Frailty and sarcopenia are age‐related conditions. Frailty is characterized by a reduced physiological reserve ³⁴ , whereas sarcopenia is defined as age‐associated loss of muscle mass and power ³⁵ . Type 2 diabetes mellitus has been linked to both conditions ³⁶ . A recent meta‐analysis reported prevalences of prefrailty and frailty in older adults (aged 60 years and above) with diabetes of 20.1% and 49.1%, respectively ³⁷ . Frailty in older people with diabetes has been associated with adverse clinical outcomes, including death, hospitalization, emergency department visits, and disability ³⁸ . Older adults with diabetes mellitus reportedly have a higher risk of fractures, with sarcopenia cited as a contributing factor to falls that lead to fractures ³⁹ .

There are several possible reasons why frailty and sarcopenia may predispose diabetes ³⁶ . Insulin resistance is increased in diabetes. It is often thought that, under insulin resistance conditions, protein anabolism may be reduced, leading to a fall in muscle synthesis. Furthermore, mitochondrial function is impaired in diabetic patients, resulting in decreased muscle performance. Moreover, chronic inflammation and oxidative stress associated with diabetes promote the development of sarcopenic frailty.

Frailty in older people with diabetes has been associated with adverse clinical outcomes, including death, hospitalization, emergency department visits, and disability ⁴⁰ , ⁴¹ .

While some reports suggest that the incidence of frailty is associated with poor blood glucose control ⁴² , ⁴³ , a low glycemic state may also pose a risk for frailty ⁴⁴ , and hypoglycemic episodes are another risk factor ⁴⁵ .

The evidence regarding the optimal glycemic levels in frail older adults with diabetes is limited ⁴⁶ . In a subanalysis of the Action to Control Cardiovascular Risk in Diabetes (ACOORD) study, intensive glycemic control was found to be ineffective in preventing diabetic complications and death among frail subjects ⁴⁷ . This finding may support the relaxing of glycemic control levels in frail older adults. Furthermore, deintensification of glycemic control in a nursing home population did not lead to increased emergency department visits, hospitalizations, or mortality ⁴⁸ . This suggests that deintensification of glycemic control to avoid overtreatment may be considered in institutionalized frail older adults with diabetes mellitus.

However, a study from the UK Biobank demonstrated that higher HbA1c levels were associated with higher mortality in frail individuals, which may contradict the possible recommendation of relaxed glycemic control levels in this population ⁴⁹ . This study also indicated that HbA1c levels lower than 40 mmol/mol (~5.9%) were associated with higher mortality in frail older individuals, suggesting the importance of avoiding overtreatment in this population.

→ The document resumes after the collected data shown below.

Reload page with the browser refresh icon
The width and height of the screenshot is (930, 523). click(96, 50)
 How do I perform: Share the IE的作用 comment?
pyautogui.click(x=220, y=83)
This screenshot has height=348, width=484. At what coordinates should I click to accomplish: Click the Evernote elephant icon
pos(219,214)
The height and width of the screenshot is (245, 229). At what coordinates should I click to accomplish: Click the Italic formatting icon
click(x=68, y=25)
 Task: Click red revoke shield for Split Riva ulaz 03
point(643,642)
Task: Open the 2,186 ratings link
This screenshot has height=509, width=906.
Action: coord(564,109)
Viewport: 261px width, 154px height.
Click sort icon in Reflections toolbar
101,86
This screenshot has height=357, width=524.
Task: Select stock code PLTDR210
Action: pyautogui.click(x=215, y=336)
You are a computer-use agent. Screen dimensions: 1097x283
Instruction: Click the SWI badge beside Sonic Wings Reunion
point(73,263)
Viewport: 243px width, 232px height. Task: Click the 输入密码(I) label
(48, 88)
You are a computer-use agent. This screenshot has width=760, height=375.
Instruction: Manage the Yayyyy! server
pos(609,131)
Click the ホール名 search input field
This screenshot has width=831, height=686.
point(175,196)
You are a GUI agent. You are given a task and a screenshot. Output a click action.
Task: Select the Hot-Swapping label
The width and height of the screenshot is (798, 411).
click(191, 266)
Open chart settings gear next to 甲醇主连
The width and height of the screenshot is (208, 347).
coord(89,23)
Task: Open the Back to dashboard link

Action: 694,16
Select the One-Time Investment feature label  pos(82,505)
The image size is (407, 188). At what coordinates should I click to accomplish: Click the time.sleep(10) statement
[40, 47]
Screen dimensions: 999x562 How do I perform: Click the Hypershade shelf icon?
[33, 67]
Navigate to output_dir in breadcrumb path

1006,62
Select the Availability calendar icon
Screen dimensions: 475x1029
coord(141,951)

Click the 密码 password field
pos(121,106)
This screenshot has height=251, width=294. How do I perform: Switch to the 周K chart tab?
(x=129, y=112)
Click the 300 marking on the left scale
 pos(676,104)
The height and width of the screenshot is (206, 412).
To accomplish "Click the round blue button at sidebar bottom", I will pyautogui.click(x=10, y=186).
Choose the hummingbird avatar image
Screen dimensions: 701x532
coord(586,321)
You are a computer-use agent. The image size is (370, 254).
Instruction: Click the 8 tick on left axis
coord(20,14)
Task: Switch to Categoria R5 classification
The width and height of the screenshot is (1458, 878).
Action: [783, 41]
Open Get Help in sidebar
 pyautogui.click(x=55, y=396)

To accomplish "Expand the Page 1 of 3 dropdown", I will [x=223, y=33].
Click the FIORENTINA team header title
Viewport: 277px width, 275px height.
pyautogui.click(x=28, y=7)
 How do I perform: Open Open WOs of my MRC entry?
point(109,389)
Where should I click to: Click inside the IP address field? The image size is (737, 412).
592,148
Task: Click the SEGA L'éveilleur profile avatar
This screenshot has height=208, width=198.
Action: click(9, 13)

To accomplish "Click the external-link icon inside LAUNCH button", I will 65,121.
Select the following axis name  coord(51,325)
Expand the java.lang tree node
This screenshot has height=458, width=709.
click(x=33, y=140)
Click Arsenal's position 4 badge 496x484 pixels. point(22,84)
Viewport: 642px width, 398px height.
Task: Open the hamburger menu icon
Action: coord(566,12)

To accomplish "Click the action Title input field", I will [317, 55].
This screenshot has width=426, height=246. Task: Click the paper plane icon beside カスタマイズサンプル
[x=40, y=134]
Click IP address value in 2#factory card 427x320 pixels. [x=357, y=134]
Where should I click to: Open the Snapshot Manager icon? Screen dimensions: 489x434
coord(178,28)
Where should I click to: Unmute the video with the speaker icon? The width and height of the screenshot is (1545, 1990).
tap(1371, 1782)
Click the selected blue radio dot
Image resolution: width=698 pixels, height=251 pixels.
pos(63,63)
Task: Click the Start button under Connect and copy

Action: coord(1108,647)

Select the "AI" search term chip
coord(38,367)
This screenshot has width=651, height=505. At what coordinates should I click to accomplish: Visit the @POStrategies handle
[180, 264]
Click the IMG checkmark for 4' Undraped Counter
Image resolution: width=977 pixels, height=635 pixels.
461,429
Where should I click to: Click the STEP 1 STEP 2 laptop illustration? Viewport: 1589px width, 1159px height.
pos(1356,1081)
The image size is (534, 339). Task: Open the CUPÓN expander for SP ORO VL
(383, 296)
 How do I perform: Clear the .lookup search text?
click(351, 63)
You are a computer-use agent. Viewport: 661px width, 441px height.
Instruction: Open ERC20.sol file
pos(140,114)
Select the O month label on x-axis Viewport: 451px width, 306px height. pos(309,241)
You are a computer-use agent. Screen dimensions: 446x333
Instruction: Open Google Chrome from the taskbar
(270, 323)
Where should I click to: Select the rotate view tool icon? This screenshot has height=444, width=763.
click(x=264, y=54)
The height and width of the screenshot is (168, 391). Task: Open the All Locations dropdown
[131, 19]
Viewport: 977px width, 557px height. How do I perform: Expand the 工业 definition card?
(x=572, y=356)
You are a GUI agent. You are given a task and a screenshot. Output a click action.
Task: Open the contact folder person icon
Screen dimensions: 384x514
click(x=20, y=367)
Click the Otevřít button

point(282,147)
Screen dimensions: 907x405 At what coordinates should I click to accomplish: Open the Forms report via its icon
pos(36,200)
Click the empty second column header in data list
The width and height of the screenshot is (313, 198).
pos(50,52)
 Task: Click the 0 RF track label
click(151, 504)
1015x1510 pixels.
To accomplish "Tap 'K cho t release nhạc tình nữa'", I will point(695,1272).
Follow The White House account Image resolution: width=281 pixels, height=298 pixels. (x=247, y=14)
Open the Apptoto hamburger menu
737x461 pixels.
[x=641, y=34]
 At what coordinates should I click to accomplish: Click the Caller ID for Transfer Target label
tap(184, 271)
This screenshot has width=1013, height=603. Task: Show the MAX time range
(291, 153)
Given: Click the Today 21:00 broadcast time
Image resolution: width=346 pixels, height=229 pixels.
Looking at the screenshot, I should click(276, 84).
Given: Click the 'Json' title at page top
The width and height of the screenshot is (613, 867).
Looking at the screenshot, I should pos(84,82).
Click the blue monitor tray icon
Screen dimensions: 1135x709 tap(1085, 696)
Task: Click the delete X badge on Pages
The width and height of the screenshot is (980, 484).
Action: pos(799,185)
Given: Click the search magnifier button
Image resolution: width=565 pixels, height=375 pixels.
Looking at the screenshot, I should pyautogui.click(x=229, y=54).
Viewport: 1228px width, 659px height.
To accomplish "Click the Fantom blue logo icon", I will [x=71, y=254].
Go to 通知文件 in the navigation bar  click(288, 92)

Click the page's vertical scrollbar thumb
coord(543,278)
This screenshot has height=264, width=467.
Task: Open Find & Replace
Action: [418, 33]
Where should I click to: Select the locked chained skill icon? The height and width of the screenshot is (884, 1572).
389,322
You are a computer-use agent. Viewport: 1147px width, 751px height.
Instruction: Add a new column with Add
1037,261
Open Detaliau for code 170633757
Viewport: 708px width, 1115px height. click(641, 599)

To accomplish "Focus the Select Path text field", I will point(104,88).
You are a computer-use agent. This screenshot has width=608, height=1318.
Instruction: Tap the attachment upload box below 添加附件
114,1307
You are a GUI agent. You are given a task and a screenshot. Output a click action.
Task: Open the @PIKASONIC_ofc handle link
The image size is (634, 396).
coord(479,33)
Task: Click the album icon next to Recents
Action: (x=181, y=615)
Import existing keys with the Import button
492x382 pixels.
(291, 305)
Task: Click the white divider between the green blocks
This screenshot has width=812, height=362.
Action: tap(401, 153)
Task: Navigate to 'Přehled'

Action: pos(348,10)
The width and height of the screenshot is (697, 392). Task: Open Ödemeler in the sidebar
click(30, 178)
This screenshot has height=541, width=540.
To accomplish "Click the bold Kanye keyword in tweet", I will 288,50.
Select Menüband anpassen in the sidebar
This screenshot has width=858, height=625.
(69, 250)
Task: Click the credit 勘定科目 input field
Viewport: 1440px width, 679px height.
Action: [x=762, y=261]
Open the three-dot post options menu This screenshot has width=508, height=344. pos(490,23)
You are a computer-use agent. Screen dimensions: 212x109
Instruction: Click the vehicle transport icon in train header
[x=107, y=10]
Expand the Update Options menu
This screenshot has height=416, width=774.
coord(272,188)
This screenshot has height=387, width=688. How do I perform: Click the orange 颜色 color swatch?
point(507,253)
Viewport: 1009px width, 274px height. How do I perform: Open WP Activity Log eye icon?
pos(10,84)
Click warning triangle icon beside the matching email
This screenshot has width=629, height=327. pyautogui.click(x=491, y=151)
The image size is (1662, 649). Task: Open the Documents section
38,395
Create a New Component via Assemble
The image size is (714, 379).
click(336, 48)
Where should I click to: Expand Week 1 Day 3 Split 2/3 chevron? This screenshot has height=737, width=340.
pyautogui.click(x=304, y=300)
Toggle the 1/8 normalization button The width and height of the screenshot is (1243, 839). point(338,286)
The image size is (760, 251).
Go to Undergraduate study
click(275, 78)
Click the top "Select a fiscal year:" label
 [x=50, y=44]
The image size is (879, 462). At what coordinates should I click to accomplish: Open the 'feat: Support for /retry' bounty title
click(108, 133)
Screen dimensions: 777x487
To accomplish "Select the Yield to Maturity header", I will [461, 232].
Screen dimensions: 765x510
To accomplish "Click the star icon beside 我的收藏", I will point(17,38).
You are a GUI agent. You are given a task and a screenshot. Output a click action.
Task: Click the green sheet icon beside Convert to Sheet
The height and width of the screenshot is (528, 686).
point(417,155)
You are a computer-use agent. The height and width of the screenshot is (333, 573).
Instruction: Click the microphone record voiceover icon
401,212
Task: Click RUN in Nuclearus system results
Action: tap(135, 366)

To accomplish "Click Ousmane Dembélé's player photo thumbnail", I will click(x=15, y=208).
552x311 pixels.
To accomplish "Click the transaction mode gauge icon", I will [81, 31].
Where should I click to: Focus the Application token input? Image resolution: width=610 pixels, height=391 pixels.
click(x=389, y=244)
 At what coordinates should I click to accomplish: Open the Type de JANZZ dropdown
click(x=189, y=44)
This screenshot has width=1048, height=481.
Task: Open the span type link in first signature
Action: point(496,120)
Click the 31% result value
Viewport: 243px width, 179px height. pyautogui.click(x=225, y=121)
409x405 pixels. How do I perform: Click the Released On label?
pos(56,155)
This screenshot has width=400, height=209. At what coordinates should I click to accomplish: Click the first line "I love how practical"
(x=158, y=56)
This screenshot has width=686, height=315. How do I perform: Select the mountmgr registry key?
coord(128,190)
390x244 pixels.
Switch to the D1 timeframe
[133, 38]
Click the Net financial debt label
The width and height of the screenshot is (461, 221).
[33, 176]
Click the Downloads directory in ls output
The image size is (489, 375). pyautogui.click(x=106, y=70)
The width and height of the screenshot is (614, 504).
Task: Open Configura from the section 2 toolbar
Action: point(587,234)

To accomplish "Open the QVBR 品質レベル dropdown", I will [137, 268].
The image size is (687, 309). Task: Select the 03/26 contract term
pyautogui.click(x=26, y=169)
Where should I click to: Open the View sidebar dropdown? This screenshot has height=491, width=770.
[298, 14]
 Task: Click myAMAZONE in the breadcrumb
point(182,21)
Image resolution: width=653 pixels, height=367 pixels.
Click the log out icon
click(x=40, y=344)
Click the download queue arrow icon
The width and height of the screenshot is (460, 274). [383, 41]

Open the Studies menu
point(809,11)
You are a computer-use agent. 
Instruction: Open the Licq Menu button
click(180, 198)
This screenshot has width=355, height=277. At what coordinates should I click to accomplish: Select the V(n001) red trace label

Geriatric syndrome encompasses a group of multifactorial health conditions rooted in biological aging and multimorbidity, although its specific contributors have not been strictly defined ⁵⁰ . The conditions considered part of geriatric syndrome typically include falls, cognitive impairment, urinary incontinence, and dizziness. Polypharmacy is often associated with geriatric syndrome because medications are frequently prescribed to manage its symptoms ⁵¹ , and it has been linked to a diminished QOL ⁵² . Geriatric syndrome typically involves multiple organ systems. Because frailty is often associated with functional decline and cognitive impairment, there is significant overlap between frailty and geriatric syndrome, despite their distinctions, and they mutually interact in complex ways, leading to adverse health outcomes.

COMPREHENSIVE GERIATRIC ASSESSMENTS

Comprehensive geriatric assessment (CGA) is a thorough, multidimensional process involving various disciplines aimed at identifying the medical, social, and functional needs of older adults. It facilitates the development of integrated care plans tailored to meet those needs ⁵³ . CGA has shown positive outcomes in terms of survival among acutely unwell hospitalized older individuals, irrespective of the presence of diabetes mellitus ⁵⁴ . Additionally, evidence suggests a reduction in unplanned admissions among frail, community‐dwelling older adults ⁵⁵ . The CGA process helps to provide holistic and patient‐centered care by understanding social support networks, identifying caregiver strain, addressing family dynamics, assessing social determinants of health, and promoting social engagement and it aims to optimize outcomes and to enhance the overall well‐being of older adults.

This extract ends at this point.